Of all the weight-loss drugs that have come before the FDA in recent years, lorcaserin is the least effective. All three of Arena’s studies failed to meet at least one of the FDA’s effectiveness standards and only two of the three met the other effectiveness standard. Furthermore, even the modest weight loss experienced by those taking lorcaserin in the first year did not continue in year two. As the FDA stated in the Clinical Briefing Document, “all treatment groups regained body weight from Week 52 to Week 104.” While those who continued on the drug regained less, the trend was clearly in the wrong direction and we have no information about what would happen beyond two years. But none of these conclusions about effectiveness are new. The committee had all this information when it reviewed and rejected the lorcaserin application less than two years ago.

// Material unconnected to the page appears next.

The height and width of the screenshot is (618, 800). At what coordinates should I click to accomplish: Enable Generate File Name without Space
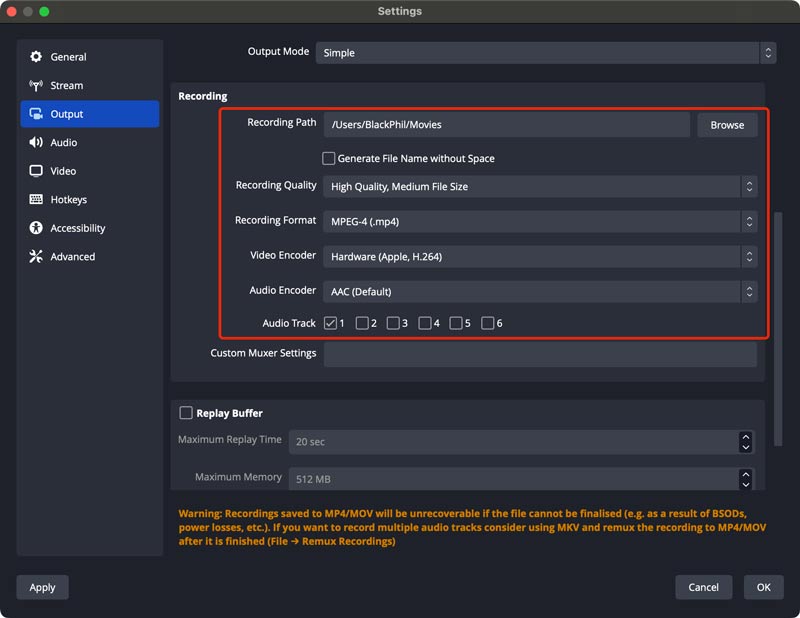329,158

The additional clinical trial data submitted by the company this time came from its diabetes trial. Unfortunately, it doesn’t improve the picture. People with diabetes, who might be expected to be more highly motivated to lose weight, were actually less likely than others to achieve weight loss. And that’s saying something when you consider that lorcaserin was only minimally effective in the previous two studies, which the Committee noted in 2010 were limited to a relatively healthy group of people compared to the typical obese population.
While a small amount of weight loss might still be of value if the evidence showed that the drug were very safe, that is not the case for lorcaserin. Serious unanswered safety questions about the potential for lorcaserin to cause valvular heart disease, raised when lorcaserin was rejected in 2010, remain unanswered. The Committee rightly recognized then that it would be negligent to pass over these questions lightly, given the tragic experience with fen-phen, a weight-loss drug that had a similar mechanism of action to lorcaserin and was removed from the market because it caused VHD. In 2010, the agency stated that it could not rule out an excess risk of VHD based on the studies submitted and that is still the case today. Additionally, the current FDA Clinical Briefing Document notes that people taking lorcaserin experienced higher rates of individual valve regurgitation, an indicator of VHD.”
In conclusion, the available evidence to date shows that the possible risks of lorcaserin outweigh its possible benefits. While we recognize that people seeking to lose weight are looking for more options to assist them, there is too much uncertainty about the safety of lorcaserin and too little evidence that it can provide meaningful help to those patients. Consumers depend on the FDA to ensure that their drugs are safe and effective, and Arena has failed to provide adequate evidence to demonstrate that lorcaserin meets this standard. We recommend that the Committee vote against approval – again.